Records supplied Block Start

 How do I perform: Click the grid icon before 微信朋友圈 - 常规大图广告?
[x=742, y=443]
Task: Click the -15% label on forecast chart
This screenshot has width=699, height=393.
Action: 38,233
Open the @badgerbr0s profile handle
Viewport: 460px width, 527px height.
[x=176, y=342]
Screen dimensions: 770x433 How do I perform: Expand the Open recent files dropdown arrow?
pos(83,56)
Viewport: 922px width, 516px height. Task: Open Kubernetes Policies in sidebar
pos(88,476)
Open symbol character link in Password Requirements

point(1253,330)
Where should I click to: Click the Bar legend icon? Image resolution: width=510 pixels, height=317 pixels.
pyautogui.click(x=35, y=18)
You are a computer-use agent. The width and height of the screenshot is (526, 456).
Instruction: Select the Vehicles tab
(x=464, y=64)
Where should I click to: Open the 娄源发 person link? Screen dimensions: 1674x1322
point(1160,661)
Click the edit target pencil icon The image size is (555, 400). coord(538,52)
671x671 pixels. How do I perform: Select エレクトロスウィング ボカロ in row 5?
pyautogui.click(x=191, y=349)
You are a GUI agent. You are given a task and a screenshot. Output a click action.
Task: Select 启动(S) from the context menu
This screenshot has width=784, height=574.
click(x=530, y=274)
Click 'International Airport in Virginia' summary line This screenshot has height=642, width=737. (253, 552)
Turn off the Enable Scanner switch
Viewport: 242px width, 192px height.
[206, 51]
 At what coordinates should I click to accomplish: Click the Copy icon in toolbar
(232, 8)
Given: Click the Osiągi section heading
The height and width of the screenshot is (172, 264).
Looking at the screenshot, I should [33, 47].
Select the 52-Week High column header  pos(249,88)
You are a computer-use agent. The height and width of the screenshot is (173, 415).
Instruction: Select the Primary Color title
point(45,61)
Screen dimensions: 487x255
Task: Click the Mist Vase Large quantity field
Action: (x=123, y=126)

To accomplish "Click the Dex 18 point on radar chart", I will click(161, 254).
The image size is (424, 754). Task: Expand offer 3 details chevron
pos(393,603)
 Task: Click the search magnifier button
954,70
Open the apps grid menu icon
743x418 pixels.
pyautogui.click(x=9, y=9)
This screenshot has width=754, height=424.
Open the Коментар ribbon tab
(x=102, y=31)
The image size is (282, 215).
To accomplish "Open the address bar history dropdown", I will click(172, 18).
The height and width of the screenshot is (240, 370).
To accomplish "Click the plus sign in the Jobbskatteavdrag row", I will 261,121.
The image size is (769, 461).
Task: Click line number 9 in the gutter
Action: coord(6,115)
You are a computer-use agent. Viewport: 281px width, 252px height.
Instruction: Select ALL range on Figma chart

Records supplied Block End

## About this task
Reproduce each line above exactly.

## Solution for this exercise
 How do I perform: Click the grid icon before 微信朋友圈 - 常规大图广告?
[x=742, y=443]
Task: Click the -15% label on forecast chart
This screenshot has width=699, height=393.
Action: 38,233
Open the @badgerbr0s profile handle
Viewport: 460px width, 527px height.
[x=176, y=342]
Screen dimensions: 770x433 How do I perform: Expand the Open recent files dropdown arrow?
pos(83,56)
Viewport: 922px width, 516px height. Task: Open Kubernetes Policies in sidebar
pos(88,476)
Open symbol character link in Password Requirements

point(1253,330)
Where should I click to: Click the Bar legend icon? Image resolution: width=510 pixels, height=317 pixels.
pyautogui.click(x=35, y=18)
You are a computer-use agent. The width and height of the screenshot is (526, 456).
Instruction: Select the Vehicles tab
(x=464, y=64)
Where should I click to: Open the 娄源发 person link? Screen dimensions: 1674x1322
point(1160,661)
Click the edit target pencil icon The image size is (555, 400). coord(538,52)
671x671 pixels. How do I perform: Select エレクトロスウィング ボカロ in row 5?
pyautogui.click(x=191, y=349)
You are a GUI agent. You are given a task and a screenshot. Output a click action.
Task: Select 启动(S) from the context menu
This screenshot has width=784, height=574.
click(x=530, y=274)
Click 'International Airport in Virginia' summary line This screenshot has height=642, width=737. (253, 552)
Turn off the Enable Scanner switch
Viewport: 242px width, 192px height.
[206, 51]
 At what coordinates should I click to accomplish: Click the Copy icon in toolbar
(232, 8)
Given: Click the Osiągi section heading
The height and width of the screenshot is (172, 264).
Looking at the screenshot, I should [33, 47].
Select the 52-Week High column header  pos(249,88)
You are a computer-use agent. The height and width of the screenshot is (173, 415).
Instruction: Select the Primary Color title
point(45,61)
Screen dimensions: 487x255
Task: Click the Mist Vase Large quantity field
Action: (x=123, y=126)

To accomplish "Click the Dex 18 point on radar chart", I will click(161, 254).
The image size is (424, 754). Task: Expand offer 3 details chevron
pos(393,603)
 Task: Click the search magnifier button
954,70
Open the apps grid menu icon
743x418 pixels.
pyautogui.click(x=9, y=9)
This screenshot has width=754, height=424.
Open the Коментар ribbon tab
(x=102, y=31)
The image size is (282, 215).
To accomplish "Open the address bar history dropdown", I will click(172, 18).
The height and width of the screenshot is (240, 370).
To accomplish "Click the plus sign in the Jobbskatteavdrag row", I will 261,121.
The image size is (769, 461).
Task: Click line number 9 in the gutter
Action: coord(6,115)
You are a computer-use agent. Viewport: 281px width, 252px height.
Instruction: Select ALL range on Figma chart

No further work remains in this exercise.